The standstill provision does not prohibit Hayao from, among other things, making a non-public, confidential acquisition proposal to the Board. Additionally, upon (i) the issuance by the Company’s auditors of an opinion containing a going concern qualification after the closing of the Second Subsequent Issuance, (ii) the Company being in material breach of any financial maintenance covenant (that is neither cured nor waived) after the closing of the Second Subsequent Issuance or (iii) eighteen months after the closing of the Initial Issuance, after an initial period of negotiation with the Board, Hayao will be permitted to make a public acquisition proposal to acquire 100% of the outstanding shares of common stock of the Company in an all cash tender offer, which must be conditioned upon either prior approval of a special committee of independent directors or a majority of the shares held by non-Hayao holders.

Corporate Opportunity; DGCL Section 203. The Delaware General Corporate Law (“DGCL”) permits corporations to adopt provisions renouncing any interest or expectancy in certain opportunities that are presented to the corporation or its officers, directors or stockholders. Under the Stockholders Agreement, the Company will renounce any interest or expectancy in corporate opportunities presented to Hayao and related entities other than corporate or business opportunities offered to any such person in his or her capacity as a director or officer of the Company.
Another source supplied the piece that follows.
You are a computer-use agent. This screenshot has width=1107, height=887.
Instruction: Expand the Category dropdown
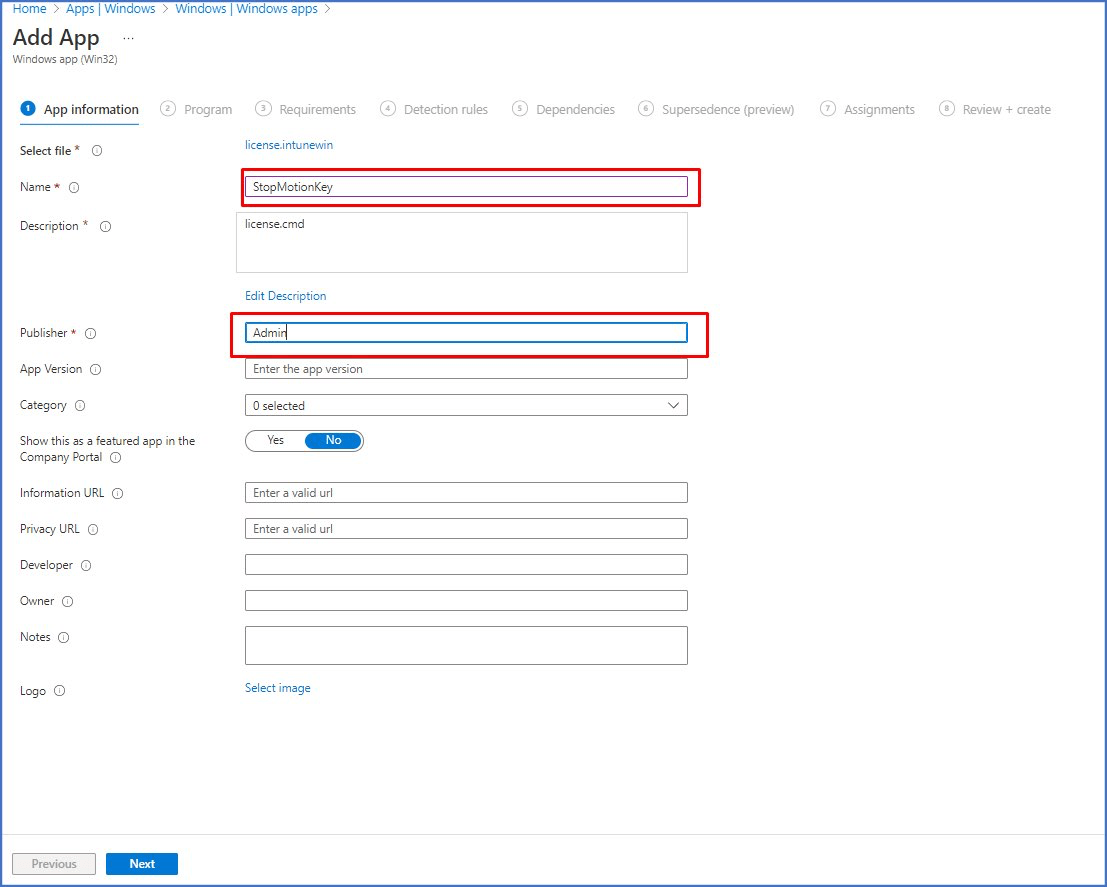coord(466,405)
In addition, the Company is subject to Section 203 of the DGCL (“Section 203”), which imposes restrictions on certain business combinations involving interested stockholders unless, among other things, the Board has approved the business combination or the transaction which resulted in the stockholder becoming an interested stockholder. The Company has exempted Hayao from these restrictions on certain business combinations under the relevant provisions of Section 203.

The foregoing description of the Stockholders Agreement does not purport to be complete and is qualified in its entirety by reference to the full text of such document, which is attached hereto as Exhibit 10.2 and is incorporated by reference into this Item 1.01.
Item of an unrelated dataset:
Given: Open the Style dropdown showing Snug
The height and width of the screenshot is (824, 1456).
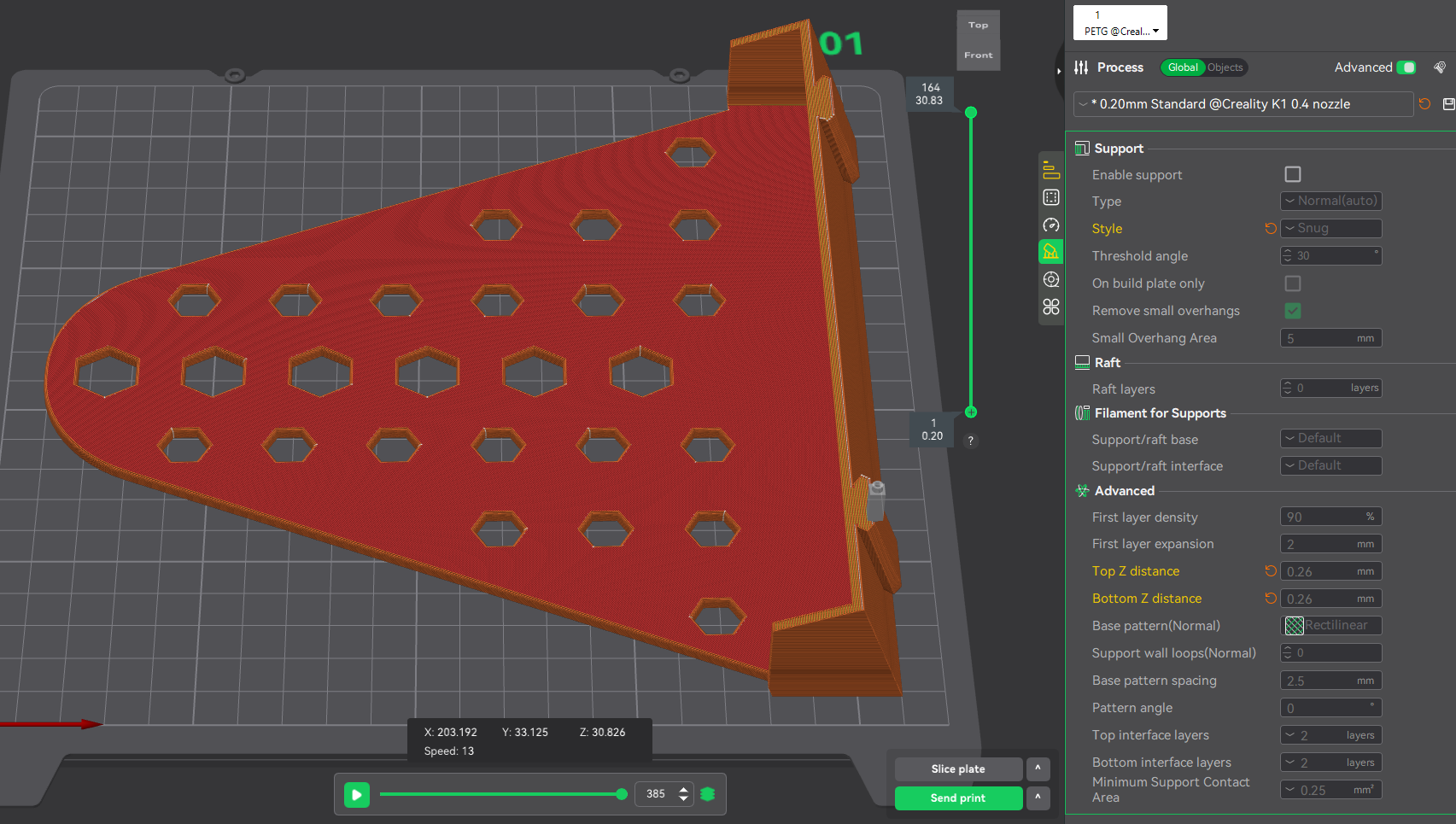Looking at the screenshot, I should coord(1330,228).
Amended and Restated Stockholders Agreement

Pursuant to the Amendment, upon the consummation of the Second Subsequent Issuance, the Company and Hayao agreed to amend and restate the Stockholders Agreement to a form substantially similar to the Form of Stockholders Agreement attached as Exhibit D to the Securities Purchase Agreement filed with the SEC on February 13, 2018 on a Current Report on Form 8-K as Exhibit 10.1 thereto (the “Amended and Restated Stockholders Agreement”), and the Amended and Restated Stockholders Agreement is attached hereto as Exhibit 10.3 and is incorporated by reference into this Item 1.01.

Registration Rights Agreement

Pursuant to the Amendment, upon consummation of the Initial Issuance, the Company and Hayao will enter into the Registration Rights Agreement in the form attached as Exhibit C to the Securities Purchase Agreement filed with the SEC on February 13, 2018 on a Current Report on Form 8-K as Exhibit 10.1 thereto. The full text of the Registration Rights Agreement is attached hereto as Exhibit 10.4 and is incorporated by reference into this Item 1.01.


Item 3.03 Material Modifications to Rights of Security Holders

The information set forth in Item 5.03 of this Current Report on Form 8-K is incorporated by reference into this Item 3.03 in its entirety.

Item 5.03 Amendments to Articles of Incorporation or Bylaws; Change in Fiscal Year

On November 6, 2018, in satisfaction to a condition to the closing of the Initial Issuance, the Board approved the Sixth Amended and Restated Bylaws of the Company (the “Bylaws”). The Bylaws authorize the Board to increase or decrease its size pursuant to a resolution adopted by a majority of the total number of directors which the Company would have if there were no vacancies or, if applicable, such greater number of directors as provided in the Stockholders Agreement. In connection with the Stockholders Agreement and pursuant to the terms of the Bylaws, the Board increased its size to ten directors.

The foregoing description of the Bylaws does not purport to be complete and is qualified in its entirety by reference to the full text of such document, which is attached hereto as Exhibit 3.1 and is incorporated by reference into this Item 5.03.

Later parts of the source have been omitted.